Brief: The reply to the records below should contain exactly the lines from the line with "The height and width of the screenshot is (723, 1600)." through the line with "Given: Select the Dynamo filter chip", and nothing besides.

Given records:
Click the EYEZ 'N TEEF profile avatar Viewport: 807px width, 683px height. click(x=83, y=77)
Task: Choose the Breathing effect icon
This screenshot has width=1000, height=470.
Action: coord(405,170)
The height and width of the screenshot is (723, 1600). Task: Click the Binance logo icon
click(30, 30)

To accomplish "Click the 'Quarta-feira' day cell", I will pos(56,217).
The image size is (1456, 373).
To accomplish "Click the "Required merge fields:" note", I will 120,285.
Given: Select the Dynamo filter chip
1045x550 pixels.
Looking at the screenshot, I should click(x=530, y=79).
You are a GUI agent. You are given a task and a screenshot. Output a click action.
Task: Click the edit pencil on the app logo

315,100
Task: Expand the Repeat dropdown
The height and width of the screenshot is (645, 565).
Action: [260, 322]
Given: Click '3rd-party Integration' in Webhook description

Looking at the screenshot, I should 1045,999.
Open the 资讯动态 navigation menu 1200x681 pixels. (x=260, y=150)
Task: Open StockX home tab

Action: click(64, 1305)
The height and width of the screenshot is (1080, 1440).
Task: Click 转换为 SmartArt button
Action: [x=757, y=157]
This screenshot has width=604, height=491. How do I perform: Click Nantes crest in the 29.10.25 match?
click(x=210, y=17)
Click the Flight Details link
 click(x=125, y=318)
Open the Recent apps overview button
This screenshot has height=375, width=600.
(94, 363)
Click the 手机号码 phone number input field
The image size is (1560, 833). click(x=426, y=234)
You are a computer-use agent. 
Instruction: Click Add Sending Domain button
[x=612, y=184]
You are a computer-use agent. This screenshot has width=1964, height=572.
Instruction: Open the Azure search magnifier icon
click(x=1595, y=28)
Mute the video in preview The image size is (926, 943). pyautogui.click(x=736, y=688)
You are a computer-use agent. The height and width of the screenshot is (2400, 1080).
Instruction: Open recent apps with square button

Exercise answer:
The height and width of the screenshot is (723, 1600). Task: Click the Binance logo icon
click(30, 30)

To accomplish "Click the 'Quarta-feira' day cell", I will pos(56,217).
The image size is (1456, 373).
To accomplish "Click the "Required merge fields:" note", I will 120,285.
Given: Select the Dynamo filter chip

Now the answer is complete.